── DATA SHOWN ──
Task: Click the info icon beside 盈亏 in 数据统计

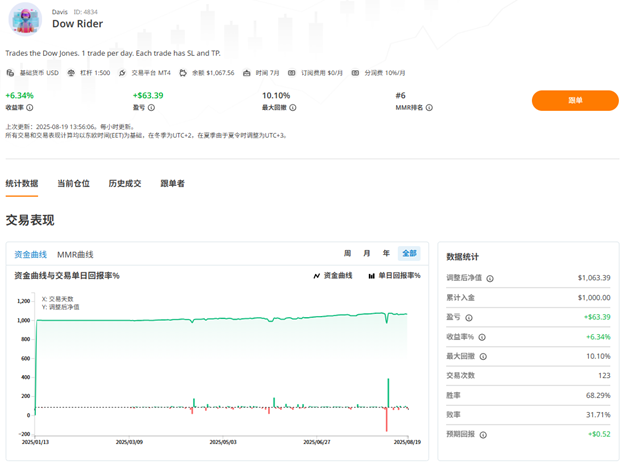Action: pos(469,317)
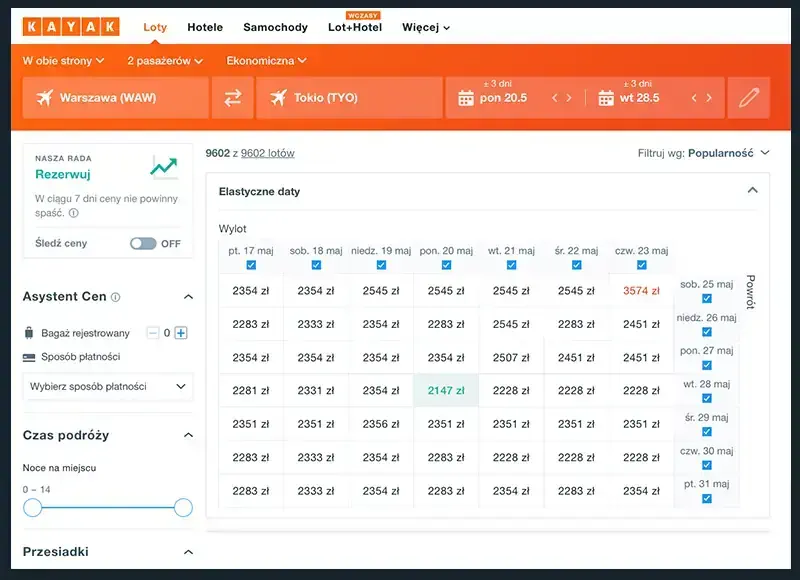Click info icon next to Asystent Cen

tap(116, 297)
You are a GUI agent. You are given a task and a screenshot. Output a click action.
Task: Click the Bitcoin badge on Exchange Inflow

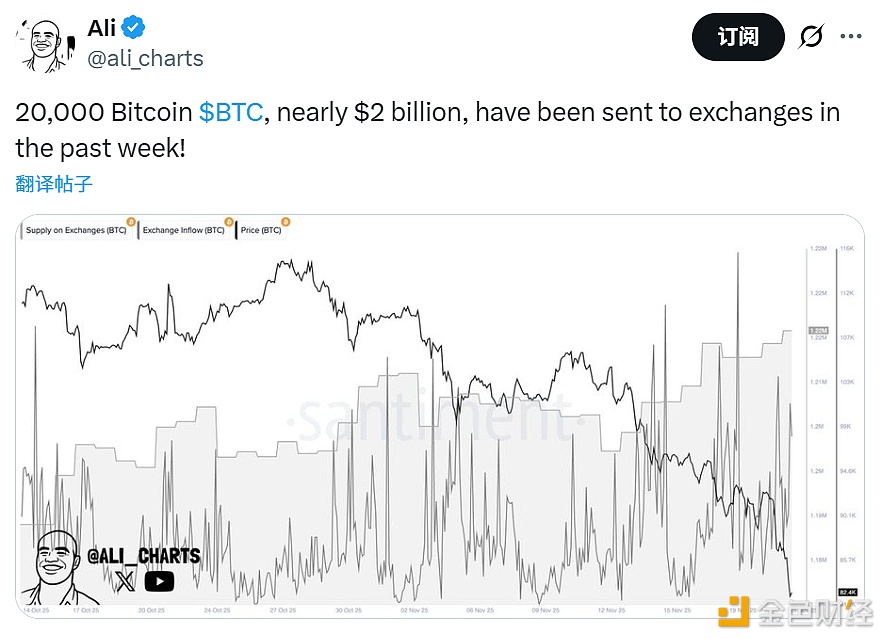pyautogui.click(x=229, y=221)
───
I'd like every record above written out again exactly, without the pictures.

→ **COMPLETED EXERCISE**
Task: Click the info icon beside 盈亏 in 数据统计

Action: pos(469,317)
Click info icon next to Asystent Cen

tap(116, 297)
You are a GUI agent. You are given a task and a screenshot. Output a click action.
Task: Click the Bitcoin badge on Exchange Inflow

pyautogui.click(x=229, y=221)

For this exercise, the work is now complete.